Das neueste Stück der NDT-Hoffnung: Words Failed Me
Der begnadete NDT 2-Tänzer und NDT-Choreograph Medhi Walerski kommt für eine halbe Stunde, « auf ein Wort », in Bern vorbei. Nun, « auf ein Wort » heisst der Ballettabend des Bern :Ballett, und eine halbe Stunde darin bedeutet das Herzstück. Doch was er uns zu sagen hat, ist so unprätentiös, wie nur möglich : « it’s just me ». Vierzehnfach fällt das Wort mal hier mal dort, hinter vierzehn graugekleideten Tänzern versteckt Medhi seine Person.
In grauen Arbeitskitteln sind sie versät auf der bis in den letzten verkabelten Winkel ausgeleuchteten Bühne. Sie « stimmen » sich ein, wie sonst das Orchester, und wagen vereinzelt einen schüchternen Blick, einen zaghaften Wink zu uns. Denn wir sind die Hauptperson, das wird klar. Wenn sie 14 Stühlchen lose aufreihen, sind diese uns zugewendet, die Gesichter auch. Nur ist das Kinn - vierzehnfach - auf der Sitzfläche präsentiert wie auf einem Schafott und mit Flügelarmen versehen, die es dabei gern davontragen sollten..
Mit diesen theatralischen Bildern könnte Medhi ein Kind des Tanztheaters sein, wenn nicht – der Rest anspruchsvoller Tanz wäre. Choreographisches Bijou ist die Kette der Duett-Folgen. Nacheinander tritt mal die eine mal die andere Frau einsam (aber immer anders) auf der Stelle und ein « it’s just me ! " stösst hinzu. Der Partner taucht aus einem Spalt, aus dem Dunkel, aus dem Nichts und ergänzt die charakteristischen Bewegungen der Frau auf so überraschende Art wie ein Wunder. Ob eine nicht abhebende Fälkin unter die ausgebreiteten Schwinge gegriffen bekommt, um gemeinsam das Weite zu suchen, ob die tiefen Kniebeugen einer anderen von einem rumpfrhotierenden Knienden kurzerhand über sein Kreuz gelegt wird, die humorvolle Antwort kommt stets wie die Erfüllung einer Vorhersehung.

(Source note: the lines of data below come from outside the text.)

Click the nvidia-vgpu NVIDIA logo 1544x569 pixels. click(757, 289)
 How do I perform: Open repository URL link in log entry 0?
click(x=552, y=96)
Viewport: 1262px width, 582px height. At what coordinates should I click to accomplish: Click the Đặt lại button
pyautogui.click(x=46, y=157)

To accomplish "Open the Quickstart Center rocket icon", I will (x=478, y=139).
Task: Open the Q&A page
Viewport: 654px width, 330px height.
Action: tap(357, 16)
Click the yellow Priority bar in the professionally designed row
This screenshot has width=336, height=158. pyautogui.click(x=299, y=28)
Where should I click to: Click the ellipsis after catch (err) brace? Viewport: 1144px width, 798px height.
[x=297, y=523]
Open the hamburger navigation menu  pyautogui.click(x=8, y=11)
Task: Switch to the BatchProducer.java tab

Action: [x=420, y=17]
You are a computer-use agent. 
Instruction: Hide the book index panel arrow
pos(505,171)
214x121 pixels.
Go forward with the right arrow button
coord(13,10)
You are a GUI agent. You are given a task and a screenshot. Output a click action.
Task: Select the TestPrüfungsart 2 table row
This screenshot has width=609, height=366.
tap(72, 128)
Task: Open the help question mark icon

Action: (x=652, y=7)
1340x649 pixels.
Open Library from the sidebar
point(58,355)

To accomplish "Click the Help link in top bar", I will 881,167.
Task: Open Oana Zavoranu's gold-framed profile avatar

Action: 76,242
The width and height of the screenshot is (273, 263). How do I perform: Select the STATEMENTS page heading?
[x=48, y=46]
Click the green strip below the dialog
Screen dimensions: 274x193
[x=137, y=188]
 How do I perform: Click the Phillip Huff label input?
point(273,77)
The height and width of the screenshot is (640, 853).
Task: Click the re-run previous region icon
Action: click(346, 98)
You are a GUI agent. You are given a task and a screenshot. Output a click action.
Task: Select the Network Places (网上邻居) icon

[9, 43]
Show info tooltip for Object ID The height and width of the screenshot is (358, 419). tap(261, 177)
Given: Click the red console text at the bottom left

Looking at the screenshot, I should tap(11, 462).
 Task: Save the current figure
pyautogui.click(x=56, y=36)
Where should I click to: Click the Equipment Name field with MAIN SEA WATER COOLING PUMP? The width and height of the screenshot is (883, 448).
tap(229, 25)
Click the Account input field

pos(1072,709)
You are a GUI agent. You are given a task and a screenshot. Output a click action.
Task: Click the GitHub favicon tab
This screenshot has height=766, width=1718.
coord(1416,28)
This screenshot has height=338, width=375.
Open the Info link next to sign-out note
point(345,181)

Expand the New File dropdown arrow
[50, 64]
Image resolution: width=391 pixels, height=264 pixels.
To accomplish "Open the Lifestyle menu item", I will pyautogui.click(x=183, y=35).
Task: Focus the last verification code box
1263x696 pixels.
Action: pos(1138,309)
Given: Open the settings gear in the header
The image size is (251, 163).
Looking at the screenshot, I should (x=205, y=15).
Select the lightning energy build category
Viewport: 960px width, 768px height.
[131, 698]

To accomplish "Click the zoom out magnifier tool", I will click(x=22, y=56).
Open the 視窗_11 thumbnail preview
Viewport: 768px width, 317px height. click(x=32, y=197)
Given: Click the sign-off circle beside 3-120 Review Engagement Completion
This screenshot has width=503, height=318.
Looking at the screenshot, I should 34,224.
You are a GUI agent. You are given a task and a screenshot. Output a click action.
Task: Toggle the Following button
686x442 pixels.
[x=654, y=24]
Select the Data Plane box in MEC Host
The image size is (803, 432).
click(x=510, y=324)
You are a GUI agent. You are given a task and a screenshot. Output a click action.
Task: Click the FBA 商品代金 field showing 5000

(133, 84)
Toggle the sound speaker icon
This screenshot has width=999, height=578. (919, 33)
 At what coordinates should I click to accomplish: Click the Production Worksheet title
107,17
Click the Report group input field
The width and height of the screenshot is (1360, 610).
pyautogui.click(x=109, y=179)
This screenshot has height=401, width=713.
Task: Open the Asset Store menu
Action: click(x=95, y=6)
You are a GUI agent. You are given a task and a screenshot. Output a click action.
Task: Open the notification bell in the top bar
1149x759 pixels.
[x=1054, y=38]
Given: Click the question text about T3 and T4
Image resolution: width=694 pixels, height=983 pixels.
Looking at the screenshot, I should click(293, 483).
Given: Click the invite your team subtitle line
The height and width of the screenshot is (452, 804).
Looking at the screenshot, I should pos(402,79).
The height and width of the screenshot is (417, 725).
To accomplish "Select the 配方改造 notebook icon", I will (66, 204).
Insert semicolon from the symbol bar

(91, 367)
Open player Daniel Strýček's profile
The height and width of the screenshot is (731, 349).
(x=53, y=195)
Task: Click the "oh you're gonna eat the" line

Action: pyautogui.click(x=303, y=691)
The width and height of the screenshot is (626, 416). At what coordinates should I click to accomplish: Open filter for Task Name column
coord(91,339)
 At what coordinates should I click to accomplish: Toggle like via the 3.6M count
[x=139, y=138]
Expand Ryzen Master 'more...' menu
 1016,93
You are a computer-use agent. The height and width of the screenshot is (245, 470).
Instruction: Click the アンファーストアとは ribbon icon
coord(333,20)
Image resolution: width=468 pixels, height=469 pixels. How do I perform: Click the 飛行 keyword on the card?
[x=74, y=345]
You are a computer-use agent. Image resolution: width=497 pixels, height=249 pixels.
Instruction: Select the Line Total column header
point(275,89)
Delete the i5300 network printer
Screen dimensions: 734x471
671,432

Die Schrittfolgen sind so klar und ruhig ausgearbeitet und von keinem Tempo fremdbestimmt, dass der Zuschauer sie nachvollziehen und « auf der Zunge zergehen lassen » kann wie ein treffendes und poetisches Wort. Lehnt die vielseitige und artikulierte Hui-Chen Tsai rücklings an einem Mann und rutscht ihm in die Arme, so nimmt er ihr Gewicht, tritt zurück und schiebt sie wie einen Schubkarren durch den Raum. Ihrer Füsse wieder Herr wölbt sie sich alsdann wie ein Segel in alle Richtungen um den Mann als Mast. Oder wenn sie zwischen zwei Männern gespannt die Bühne in einer langen Diagonale buchstäblich durchzieht, erst ihre langgestreckten Beine hinter sich am Boden herschleifend, auf halben Weg sie dann aber nachvorne propulsierend : ihr langer Körper bildet je eine Diagonale auf der Diagonale.
Einfallsreich sind Formationen, Musikauswahl (von Chopin bis ins Mikrophon gehauchtes Wort) und die Bühnenbildung durch Blöcke : ein von Ideen sprudelnder Jungchoreograph. Man wünscht ihm mit der Zeit und Reife eine strengere « Engführung », - bis dahin vergibt ihm der Geist der Zeit, die (noch-)Postmoderne.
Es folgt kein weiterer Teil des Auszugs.